As the sun sinks toward the horizon, sunlight enters the atmosphere at a lower angle, and depending on the concentration of atmospheric particles in the path of incoming sunlight, clouds appear yellow, pink, and purple. Yellow clouds are fluffy cumulus clouds. These playful clouds remind the poet of children climbing a pole. The magenta style is a band of stratus cloud that lingers almost parallel to the horizon.
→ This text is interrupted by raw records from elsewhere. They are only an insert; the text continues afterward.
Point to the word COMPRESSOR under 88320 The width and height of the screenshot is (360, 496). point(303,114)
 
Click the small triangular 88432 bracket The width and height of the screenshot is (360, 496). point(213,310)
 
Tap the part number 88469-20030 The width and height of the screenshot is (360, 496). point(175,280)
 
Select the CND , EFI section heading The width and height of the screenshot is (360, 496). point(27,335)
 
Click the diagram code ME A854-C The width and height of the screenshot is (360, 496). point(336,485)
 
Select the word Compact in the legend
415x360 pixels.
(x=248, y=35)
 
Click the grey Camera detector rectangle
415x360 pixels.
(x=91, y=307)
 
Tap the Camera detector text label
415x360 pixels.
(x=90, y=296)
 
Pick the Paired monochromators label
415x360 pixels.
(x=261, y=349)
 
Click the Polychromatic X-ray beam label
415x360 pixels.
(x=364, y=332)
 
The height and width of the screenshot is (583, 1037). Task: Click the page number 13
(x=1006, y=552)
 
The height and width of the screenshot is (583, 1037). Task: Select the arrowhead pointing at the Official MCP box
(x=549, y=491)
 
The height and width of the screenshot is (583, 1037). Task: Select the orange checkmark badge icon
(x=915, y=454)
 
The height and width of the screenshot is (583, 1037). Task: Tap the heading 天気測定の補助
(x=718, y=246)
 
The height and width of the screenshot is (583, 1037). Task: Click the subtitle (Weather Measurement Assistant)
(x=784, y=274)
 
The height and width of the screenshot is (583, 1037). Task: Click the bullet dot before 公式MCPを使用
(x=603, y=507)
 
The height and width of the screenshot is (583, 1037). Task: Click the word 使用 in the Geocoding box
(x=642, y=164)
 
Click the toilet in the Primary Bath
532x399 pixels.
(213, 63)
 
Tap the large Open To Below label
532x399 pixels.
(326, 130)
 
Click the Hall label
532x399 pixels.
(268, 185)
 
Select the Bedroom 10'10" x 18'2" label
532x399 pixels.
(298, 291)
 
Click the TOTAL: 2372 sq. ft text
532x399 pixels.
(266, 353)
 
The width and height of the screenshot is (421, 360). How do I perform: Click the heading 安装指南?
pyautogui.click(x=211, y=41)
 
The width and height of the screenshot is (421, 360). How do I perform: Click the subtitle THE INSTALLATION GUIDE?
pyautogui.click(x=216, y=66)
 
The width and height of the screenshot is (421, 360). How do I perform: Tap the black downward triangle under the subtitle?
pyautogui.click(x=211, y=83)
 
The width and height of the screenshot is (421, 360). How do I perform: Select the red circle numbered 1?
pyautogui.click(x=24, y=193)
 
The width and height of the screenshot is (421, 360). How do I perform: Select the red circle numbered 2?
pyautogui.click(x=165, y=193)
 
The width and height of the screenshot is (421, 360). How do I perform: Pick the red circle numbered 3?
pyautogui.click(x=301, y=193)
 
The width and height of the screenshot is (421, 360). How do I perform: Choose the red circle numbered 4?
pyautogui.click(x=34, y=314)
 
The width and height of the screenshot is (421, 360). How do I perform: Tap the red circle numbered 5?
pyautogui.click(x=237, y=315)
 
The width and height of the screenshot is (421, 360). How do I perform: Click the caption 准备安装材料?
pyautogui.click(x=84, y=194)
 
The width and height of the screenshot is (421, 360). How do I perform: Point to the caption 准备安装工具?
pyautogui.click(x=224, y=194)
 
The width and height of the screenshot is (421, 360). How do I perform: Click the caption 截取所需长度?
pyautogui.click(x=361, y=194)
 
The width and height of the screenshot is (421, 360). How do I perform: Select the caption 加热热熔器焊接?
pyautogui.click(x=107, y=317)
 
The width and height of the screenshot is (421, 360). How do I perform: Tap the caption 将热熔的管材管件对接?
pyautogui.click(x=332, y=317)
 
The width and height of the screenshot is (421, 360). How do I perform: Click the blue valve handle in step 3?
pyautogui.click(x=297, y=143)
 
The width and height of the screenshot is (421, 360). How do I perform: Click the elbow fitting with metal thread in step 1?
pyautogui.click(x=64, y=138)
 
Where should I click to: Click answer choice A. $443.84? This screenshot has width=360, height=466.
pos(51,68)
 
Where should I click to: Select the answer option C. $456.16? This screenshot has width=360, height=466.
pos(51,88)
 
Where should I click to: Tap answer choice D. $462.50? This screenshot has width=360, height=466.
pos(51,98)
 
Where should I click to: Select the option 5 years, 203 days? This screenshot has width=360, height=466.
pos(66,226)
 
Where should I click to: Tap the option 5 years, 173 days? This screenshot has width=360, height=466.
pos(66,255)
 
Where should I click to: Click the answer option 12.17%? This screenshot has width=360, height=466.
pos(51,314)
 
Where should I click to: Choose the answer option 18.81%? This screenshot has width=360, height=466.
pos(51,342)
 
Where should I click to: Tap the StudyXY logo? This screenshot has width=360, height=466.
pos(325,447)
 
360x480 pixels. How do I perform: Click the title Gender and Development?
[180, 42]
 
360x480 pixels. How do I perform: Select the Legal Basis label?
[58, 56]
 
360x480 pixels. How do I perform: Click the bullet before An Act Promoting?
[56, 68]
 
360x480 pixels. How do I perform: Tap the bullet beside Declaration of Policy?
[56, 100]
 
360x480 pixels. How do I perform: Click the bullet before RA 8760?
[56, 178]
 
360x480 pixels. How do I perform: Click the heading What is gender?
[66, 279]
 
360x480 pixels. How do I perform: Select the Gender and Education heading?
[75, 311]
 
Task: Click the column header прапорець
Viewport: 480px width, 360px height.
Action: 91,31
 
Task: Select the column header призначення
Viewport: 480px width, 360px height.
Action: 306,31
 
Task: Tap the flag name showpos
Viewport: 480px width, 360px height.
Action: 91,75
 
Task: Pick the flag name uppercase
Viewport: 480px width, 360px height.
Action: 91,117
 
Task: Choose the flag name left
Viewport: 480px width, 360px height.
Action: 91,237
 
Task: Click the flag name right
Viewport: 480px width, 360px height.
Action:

So, at the end of the day, the kids are taken away by dominos. Literally, a domini can be a clergyman or teacher who, like a shepherd, leads the flock home to safety. Figuratively, it is the night – the darkness – that ends the day (or life). The color gray symbolizes mourning: the end of a beautiful day; death. It also reminds the reader of the fact that the poet does not know how the sun sets. Color heightens the mystery. Figuratively speaking, people do not know what happens after death. Evening bars represent a sense of security. This gives hope to the reader.
The mention that the sun is masculine, like dominion, exalts the Creator and gives the stanza a spiritual tone. It is as if the poet wants the reader to ponder the spiritual meaning of the sunset. If the dawn is the beginning – birth – surely then the sunset is the end – death.
The poem is in a very unconventional broken rhyming meter. Her use of metaphors is vivid and spiritual. Emily Dickinson’s insight into nature and life was original and profound. Her works are descriptive and show the power of her imagination. This is indeed a very beautiful poem which, like many of her other poems, deals with the themes of life, death and immortality.